Une serre mystérieuse de Precious Okoyomon attire les visiteurs par un cri récurrent. À l’intérieur, une créature ressemblant à un ours en peluche dort au milieu de ce que l’on découvre être des plantes vénéneuses et des papillons. À la fois effrayante et attendrissante, elle semble piégée dans un rêve sombre, en écho à une autre œuvre présentée dans la tour : Dream Hotel Room de Carsten Höller et Adam Haar, qui invite les visiteurs à participer à de véritables sessions de sommeil et de rêve. Un peu plus loin, la sculpture faite de brouillard de Fujiko Nakaya envahit une partie du lac, se dilatant et se contractant, nous touchant physiquement par sa brume froide. Cette œuvre fait écho à une autre exposition présentée au LUMA cette saison, « Sensing the Future: Experiments in Art and Technology (E.A.T.) », dévoilant l’origine de cette dernière au pavillon Pepsi de l’Exposition universelle d’Osaka en 1970. Cette œuvre est d’une simplicité trompeuse – elle reproduit un phénomène naturel –, mais c’est précisément dans cette simplicité que l’on se sent vivant, présent, ici et maintenant. Si Turner a inventé le coucher de soleil, alors Fujiko invente le brouillard. Enfin, la tour Membrane de Philippe Parreno reflète la tour LUMA elle-même. Cette pieuvre mécanique géante transporte les visiteurs dans un paysage de science-fiction, réagissant de manière cybernétique à son environnement – sons, humidité, voire présence – grâce à cinquante-deux capteurs. On se demande alors si cette sculpture robotique ne ressent pas son environnement davantage que nous-mêmes, les humains. 

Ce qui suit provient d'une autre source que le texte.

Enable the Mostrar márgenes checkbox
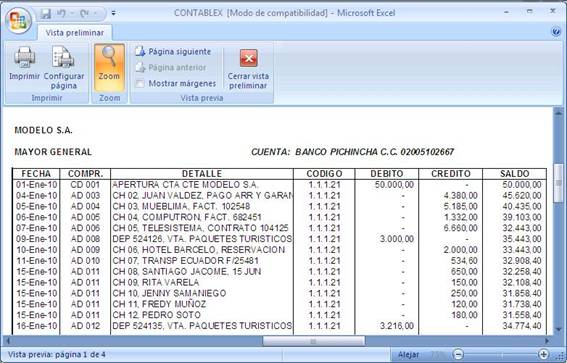Screen dimensions: 567x363 [x=140, y=84]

À mon sens, une exposition réussie est celle qui permet aux visiteurs à la fois de comprendre et de se sentir compris. Cet équilibre se manifeste par un réseau de connexions et d’associations – entre les œuvres, entre les itérations passées et présentes, entre les expositions simultanées de LUMA. « Dancing with the Demons » s’inscrit pleinement dans ce réseau, invitant à la découverte et à la redécouverte. 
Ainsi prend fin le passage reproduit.